By    |   Thursday, 14 February 2013 02:27 PM

When Major League Baseball banned Pete Rose from the sport in 1989 for gambling on his own Cincinnati Reds, the league also omitted him from all merchandise, including T-shirts, baseball caps, and, most notably, baseball cards.

While the league's move is standard for any player who gets banned, ChicagoSide writer and card collector Rob Harris also noticed the all-time hit leader's name has been missing from the section of the card that has records. Rose has yet to be actually overtaken by any big-league slugger, but his name has been absent from the backs of Topps cards, where it should appear with his record 4,256 hits.

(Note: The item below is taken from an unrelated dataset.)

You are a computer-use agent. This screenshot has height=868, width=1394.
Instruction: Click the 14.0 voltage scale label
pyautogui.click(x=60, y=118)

"On the back of each card, wedged between each player’s personal information and his 'Complete Major and Minor League Batting Record,' there’s a little line labeled 'Career Chase.' On every card, whether the player is a living legend or a rookie, there is a sentence indicating how close that player is to reaching one of the game’s big records," Harris said.

For instance, the Topps card for Paul Konerko states that he is "340 shy of Barry Bonds’ record of 762," with 422 careers homers notched in his belt.

Rose's name should be there, on the back of players' cards.

Yahoo Sports reported that Topps has let Rose's name slide since as early as 2006.

When Harris got in touch with Topps to ask why Rose had been omitted, a spokesperson said it was "a simple decision" but declined to elaborate.

While Rose was barred from all MLB activities and promotions, it was for gambling, rather than other illegal actions like taking performance enhancing drugs, which some consider is more serious.

Rose's exclusion from the Baseball Hall of Fame and his possible reinstatement to the league has been contentious for years. He has applied for reinstatement twice, in 1992 and 1997, and both times the applications were ignored.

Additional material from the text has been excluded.